TASK DIRECTIONS: Retype each line below without a single alteration.
-=-=-
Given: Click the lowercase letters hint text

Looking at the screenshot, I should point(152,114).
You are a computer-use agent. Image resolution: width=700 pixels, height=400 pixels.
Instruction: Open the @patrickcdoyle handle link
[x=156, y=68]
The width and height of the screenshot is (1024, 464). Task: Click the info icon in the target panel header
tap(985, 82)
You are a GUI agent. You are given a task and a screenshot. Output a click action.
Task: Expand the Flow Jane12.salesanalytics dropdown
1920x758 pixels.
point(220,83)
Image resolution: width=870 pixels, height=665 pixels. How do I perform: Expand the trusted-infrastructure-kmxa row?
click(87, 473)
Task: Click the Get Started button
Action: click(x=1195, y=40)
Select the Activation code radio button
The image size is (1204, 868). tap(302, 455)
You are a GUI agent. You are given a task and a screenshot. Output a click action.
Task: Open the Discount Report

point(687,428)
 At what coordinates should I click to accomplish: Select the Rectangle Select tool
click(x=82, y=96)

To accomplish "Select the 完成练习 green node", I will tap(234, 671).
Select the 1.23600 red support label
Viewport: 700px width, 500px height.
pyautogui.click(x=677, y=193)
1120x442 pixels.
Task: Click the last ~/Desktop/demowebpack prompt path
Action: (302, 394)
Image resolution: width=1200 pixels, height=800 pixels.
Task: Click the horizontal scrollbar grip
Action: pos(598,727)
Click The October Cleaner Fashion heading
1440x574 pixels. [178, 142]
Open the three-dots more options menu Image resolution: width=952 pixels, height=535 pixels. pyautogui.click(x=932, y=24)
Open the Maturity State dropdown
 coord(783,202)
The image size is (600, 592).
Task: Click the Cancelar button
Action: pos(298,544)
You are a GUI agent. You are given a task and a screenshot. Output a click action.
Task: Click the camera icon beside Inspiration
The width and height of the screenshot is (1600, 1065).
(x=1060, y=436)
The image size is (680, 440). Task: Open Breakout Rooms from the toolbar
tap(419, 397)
-=-=-
RESULT BELOW:
Given: Click the lowercase letters hint text

Looking at the screenshot, I should point(152,114).
You are a computer-use agent. Image resolution: width=700 pixels, height=400 pixels.
Instruction: Open the @patrickcdoyle handle link
[x=156, y=68]
The width and height of the screenshot is (1024, 464). Task: Click the info icon in the target panel header
tap(985, 82)
You are a GUI agent. You are given a task and a screenshot. Output a click action.
Task: Expand the Flow Jane12.salesanalytics dropdown
1920x758 pixels.
point(220,83)
Image resolution: width=870 pixels, height=665 pixels. How do I perform: Expand the trusted-infrastructure-kmxa row?
click(87, 473)
Task: Click the Get Started button
Action: click(x=1195, y=40)
Select the Activation code radio button
The image size is (1204, 868). tap(302, 455)
You are a GUI agent. You are given a task and a screenshot. Output a click action.
Task: Open the Discount Report

point(687,428)
 At what coordinates should I click to accomplish: Select the Rectangle Select tool
click(x=82, y=96)

To accomplish "Select the 完成练习 green node", I will tap(234, 671).
Select the 1.23600 red support label
Viewport: 700px width, 500px height.
pyautogui.click(x=677, y=193)
1120x442 pixels.
Task: Click the last ~/Desktop/demowebpack prompt path
Action: (302, 394)
Image resolution: width=1200 pixels, height=800 pixels.
Task: Click the horizontal scrollbar grip
Action: pos(598,727)
Click The October Cleaner Fashion heading
1440x574 pixels. [178, 142]
Open the three-dots more options menu Image resolution: width=952 pixels, height=535 pixels. pyautogui.click(x=932, y=24)
Open the Maturity State dropdown
 coord(783,202)
The image size is (600, 592).
Task: Click the Cancelar button
Action: pos(298,544)
You are a GUI agent. You are given a task and a screenshot. Output a click action.
Task: Click the camera icon beside Inspiration
The width and height of the screenshot is (1600, 1065).
(x=1060, y=436)
The image size is (680, 440). Task: Open Breakout Rooms from the toolbar
tap(419, 397)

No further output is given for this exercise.